The endothelial barrier. Towards a novel concept for the immunotherapy of cancer

R. Ganss, B. Arnold, G.J. Hämmerling

Division of Molecular Immunology, Tumor Immunology Program, German Cancer Research Center, Im Neuenheimer Feld 280, D – 69120 Heidelberg

Remarkable progress has been made in the field of tumor immunology with the identification of tumor antigens, but despite successful activation of tumor-specific T lymphocytes in patients the clinical success is still rather limited. Based on our studies we suggest that the tumor microenvironment prevents eradication of solid tumors by effector cells.
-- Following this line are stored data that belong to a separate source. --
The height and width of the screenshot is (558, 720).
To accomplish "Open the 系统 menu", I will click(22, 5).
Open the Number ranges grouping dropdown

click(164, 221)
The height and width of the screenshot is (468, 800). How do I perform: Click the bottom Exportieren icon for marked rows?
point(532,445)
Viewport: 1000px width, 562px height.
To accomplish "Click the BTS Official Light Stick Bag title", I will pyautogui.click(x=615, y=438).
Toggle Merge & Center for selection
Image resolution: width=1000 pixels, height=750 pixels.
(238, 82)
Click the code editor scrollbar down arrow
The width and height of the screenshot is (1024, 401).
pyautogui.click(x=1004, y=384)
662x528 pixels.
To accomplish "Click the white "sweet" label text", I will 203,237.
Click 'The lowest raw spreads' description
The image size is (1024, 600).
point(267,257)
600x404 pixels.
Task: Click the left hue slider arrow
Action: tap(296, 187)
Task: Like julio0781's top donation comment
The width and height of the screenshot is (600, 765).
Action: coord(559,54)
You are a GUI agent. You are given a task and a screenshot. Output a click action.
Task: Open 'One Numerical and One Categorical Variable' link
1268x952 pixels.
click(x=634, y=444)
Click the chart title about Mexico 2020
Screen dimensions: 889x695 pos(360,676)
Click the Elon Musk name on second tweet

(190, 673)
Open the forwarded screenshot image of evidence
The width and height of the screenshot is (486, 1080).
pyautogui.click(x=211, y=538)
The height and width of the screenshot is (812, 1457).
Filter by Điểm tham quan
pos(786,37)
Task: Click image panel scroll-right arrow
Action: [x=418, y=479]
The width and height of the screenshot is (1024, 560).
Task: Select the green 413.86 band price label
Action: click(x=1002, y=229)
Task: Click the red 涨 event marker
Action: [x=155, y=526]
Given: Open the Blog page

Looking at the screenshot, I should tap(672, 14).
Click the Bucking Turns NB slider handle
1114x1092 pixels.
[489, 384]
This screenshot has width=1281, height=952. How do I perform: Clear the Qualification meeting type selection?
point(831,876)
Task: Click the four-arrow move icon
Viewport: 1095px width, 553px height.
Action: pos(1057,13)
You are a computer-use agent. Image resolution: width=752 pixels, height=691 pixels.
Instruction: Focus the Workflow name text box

Rip-Tag mice develop autochthonous insulinomas in a multi-step process, and, therefore, resemble the clininal situation. Vaccination against the tumor antigen or transfer of tumor-specific T lymphocytes fail to eliminate the tumors. Our findings demonstrate that the tumor endothelium forms a barrier against infiltration by tumor-specific lymphocytes. This appears to be an active mechanism, because the tumor endothelia change their molecular composition in such a way that rolling and sticking of lymphocytes is prevented, the first steps of extravasation. However, induction of inflammatory responses in the tumor and concomitant activation of endothelia, e.g. by irradiation or immunostimulatory CpG oligonucleotides, can overcome this barrier and lead to efficient infiltration of effector cells into the tumor tissue, resulting in destruction of the tumor and survival of the animals.

We suggest that in addition to activation of tumor-specific T lymphocytes the tumor microenviroenment has to be modulated in such a way that T cells can efficiently infiltrate the tumor and maintain their activity. These observations open the way for novel therapeutic interventions.